# Instruções:
A. Imprima, sem mudar nada, a parte da reportagem que começa em "13 fevereiro 2016" e termina em "no campo afetivo?".
B. Liste as atividades que a reportagem aponta como parte da rotina de Kátia e Maycon.

# Trecho da página:

━━━━━━━━━━

Verdade seja dita: “O ser humano não foi programado para a monogamia”

13 fevereiro 2016 às 13h38

COMPARTILHAR
Jornal Opção ouve especialistas em sexualidade e adeptos do poliamor para debater: Até onde vai a liberdade no campo afetivo?

*Para preservar a identidade dos entrevistados, todos os nomes citados ao longo da reportagem são fictícios
Kátia, de 34 anos, é casada com Maycon, três anos mais novo e professor universitário. O casal está junto há três anos e eles são pais de uma menina de pouco mais de um. A rotina dos dois é a mesma que a de tantos outros casais: almoçar em família, levar a criança para a escola, dividir as contas e as responsabilidades de casa. Talvez, a única diferença de Kátia e Maycon é que ambos são adeptos do “amor livre”, isto é, mantêm um relacionamento aberto. “Ou semiaberto”, brinca Kátia. As regras são simples: bissexual, Kátia pode ficar com outras mulheres indiscriminadamente, assim como o marido. Quando Kátia se interessa por homens, ambos discutem a respeito e geralmente Maycon permite os casos extraconjugais.
Também familiares ao ménage à trois, os dois não descartam a possibilidade de encontrar uma “terceira pessoa fixa”. No caso, passariam a ser um casal de três, “um trisal”, como define Kátia. Como se relacionam juntos com terceiros, a ideia é bem quista pelos dois, mas não é tão simples como parece. “Temos intenção e interesse, mas aí, teríamos que nos relacionar com muita gente, para conhecer as pessoas, e seria um pouco mais delicado”, admite.

━━━━━━━━━━

(Linhas de um conjunto de dados)
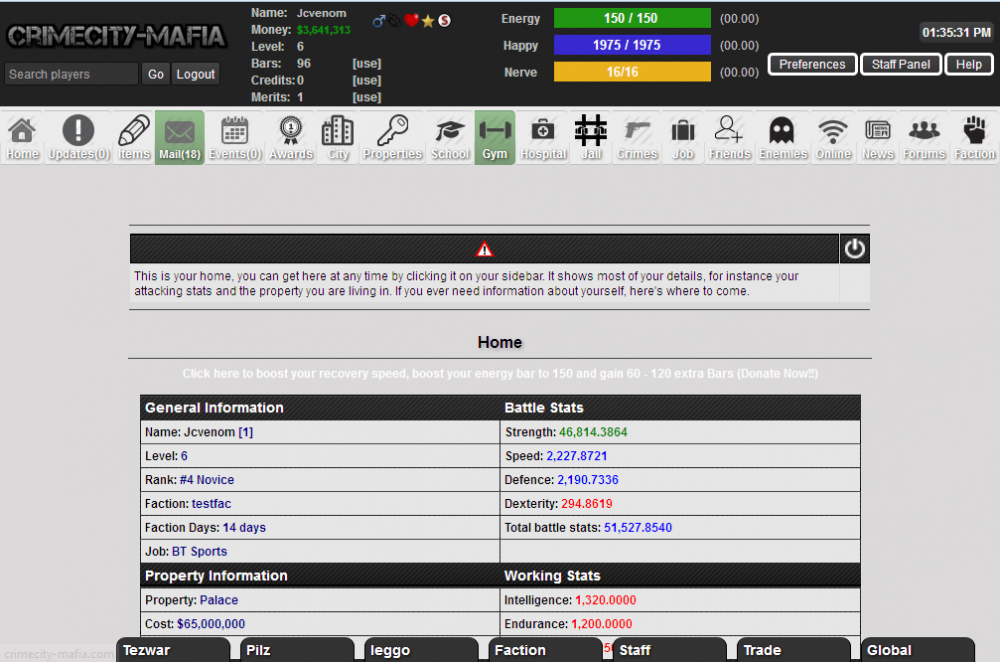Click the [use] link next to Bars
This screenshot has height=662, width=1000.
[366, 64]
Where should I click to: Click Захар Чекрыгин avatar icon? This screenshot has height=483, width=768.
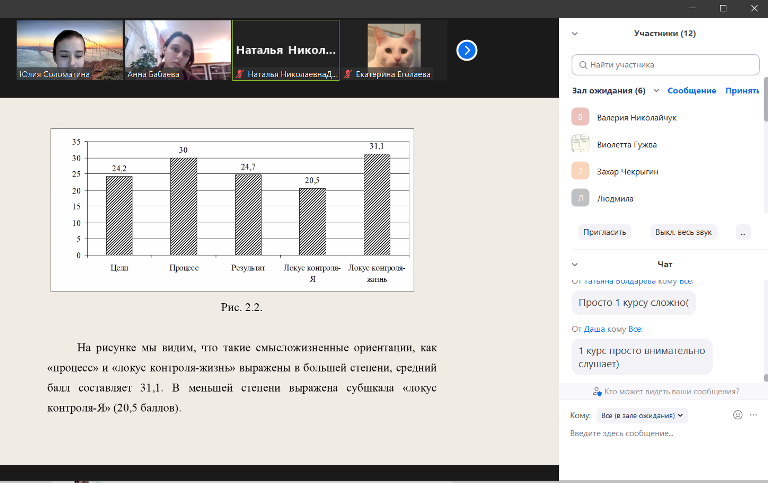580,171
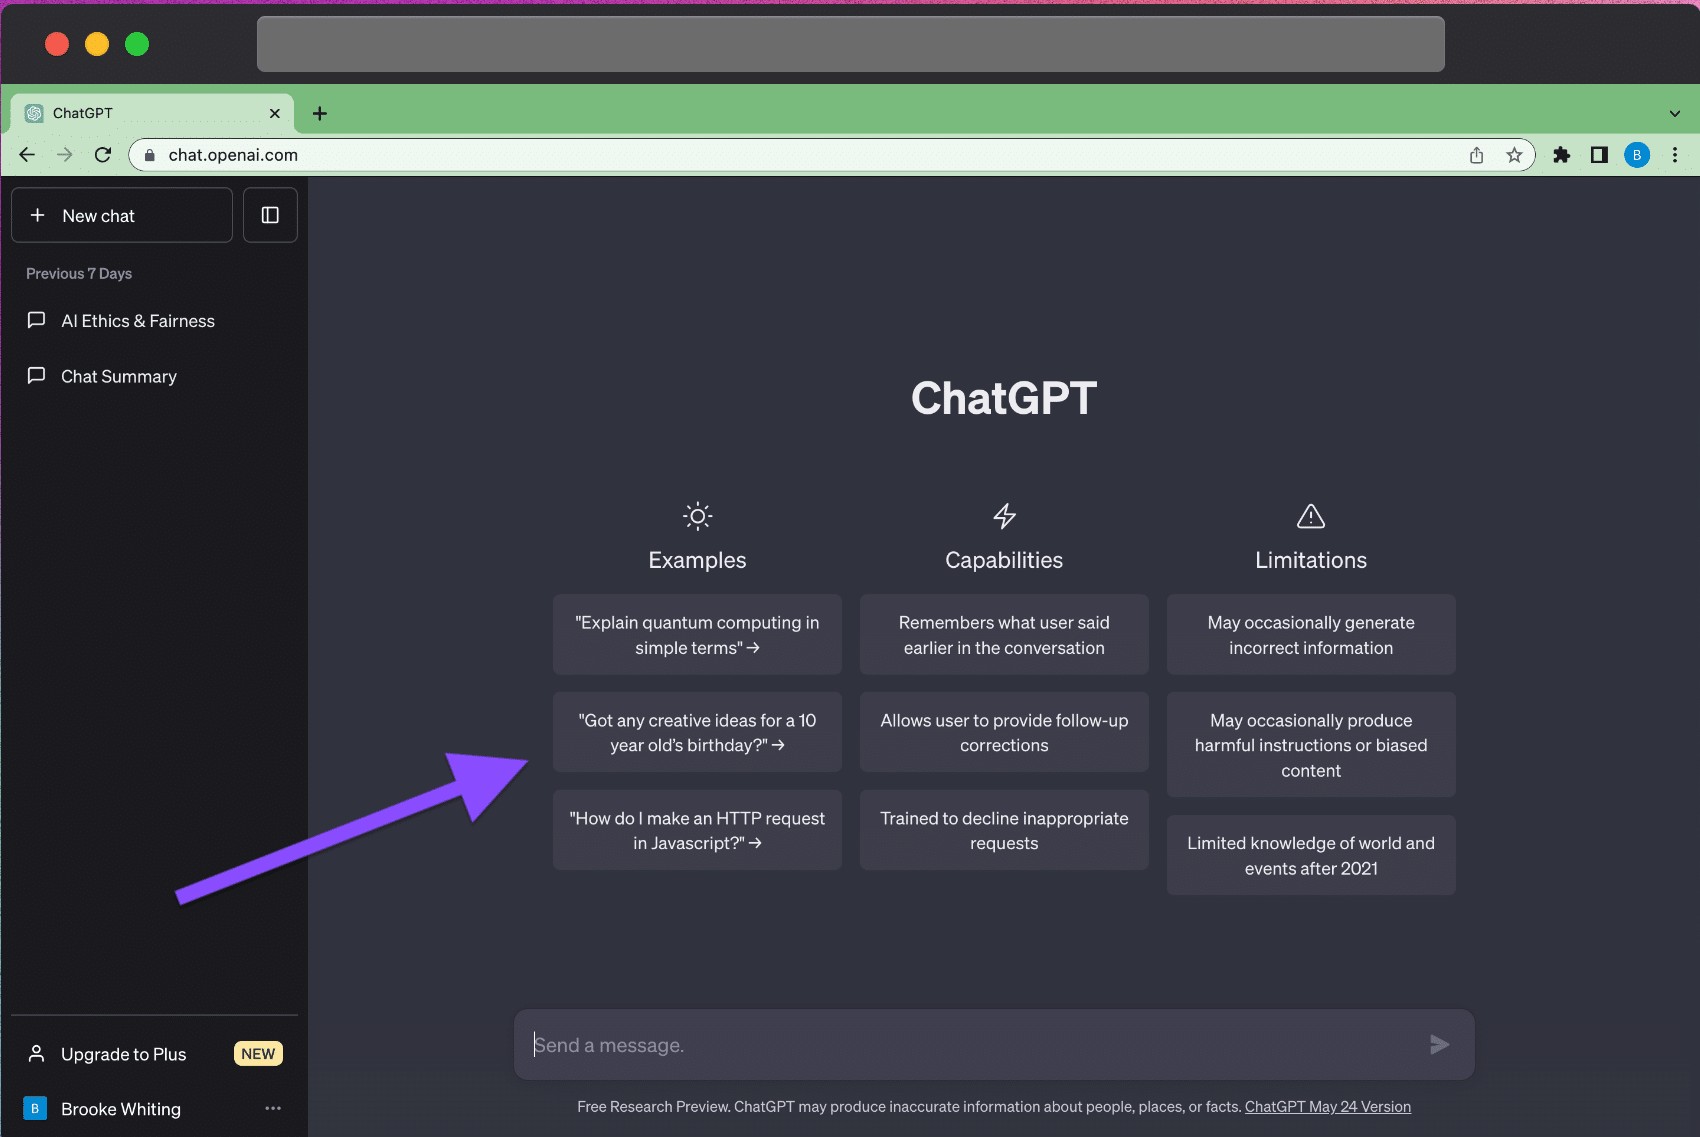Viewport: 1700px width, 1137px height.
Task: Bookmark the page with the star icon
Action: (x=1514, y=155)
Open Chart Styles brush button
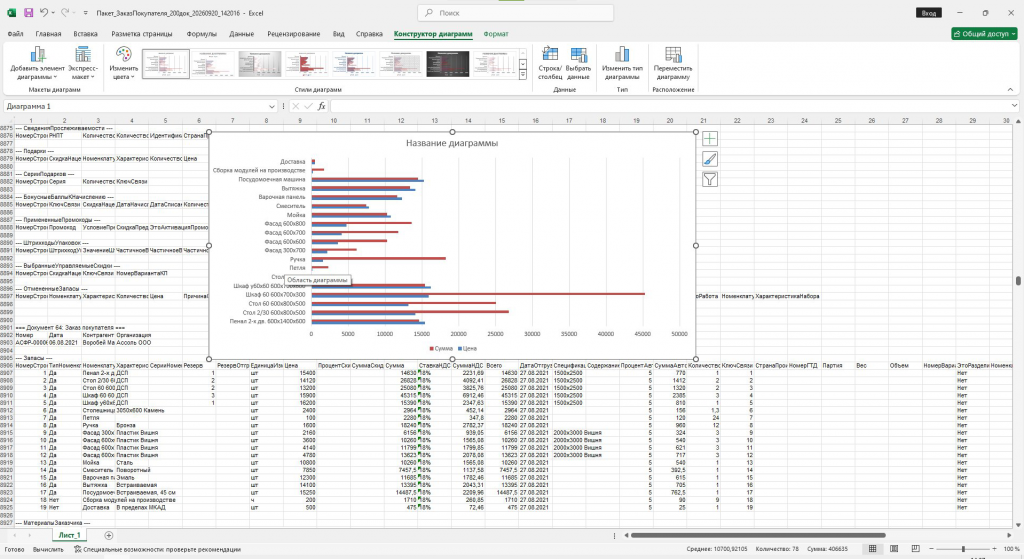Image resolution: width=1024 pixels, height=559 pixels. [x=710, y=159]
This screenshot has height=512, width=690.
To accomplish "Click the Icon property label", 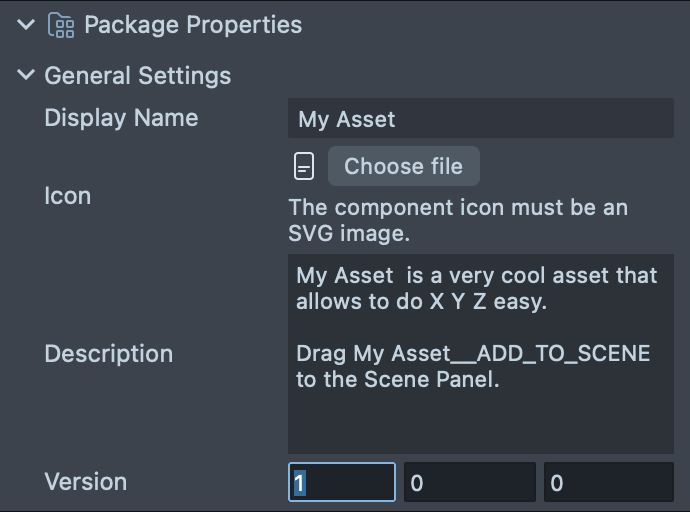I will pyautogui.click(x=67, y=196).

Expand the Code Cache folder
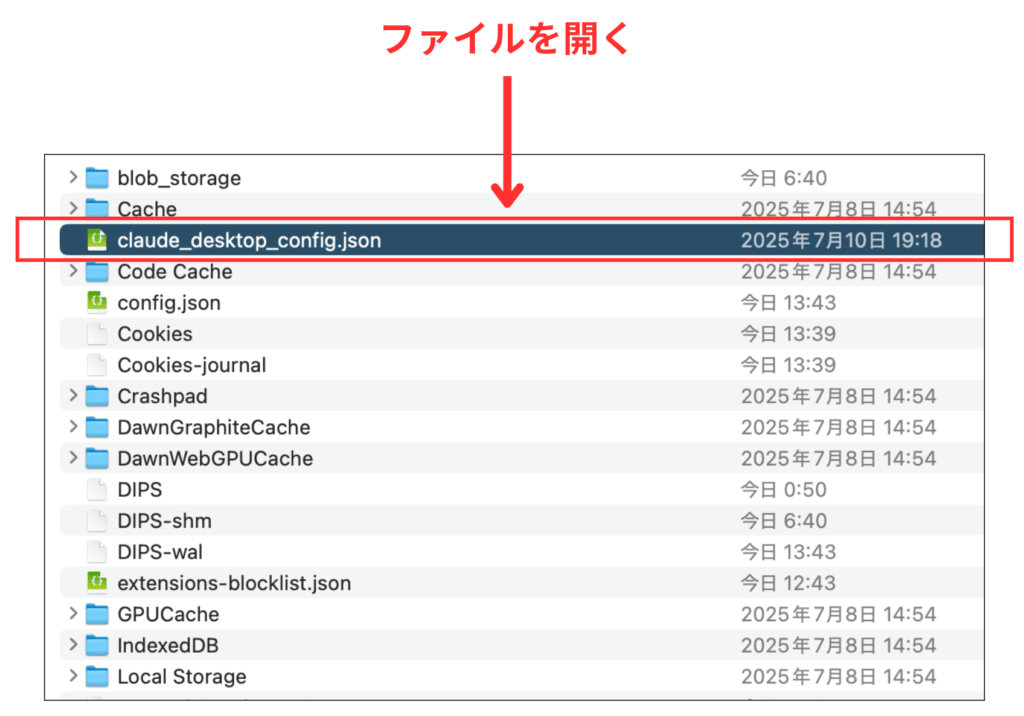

━━━━━━━━━━

# Respostas por tarefa:
A.
13 fevereiro 2016 às 13h38

COMPARTILHAR
Jornal Opção ouve especialistas em sexualidade e adeptos do poliamor para debater: Até onde vai a liberdade no campo afetivo?

B.
- almoçar em família
- levar a criança para a escola
- dividir as contas e as responsabilidades de casa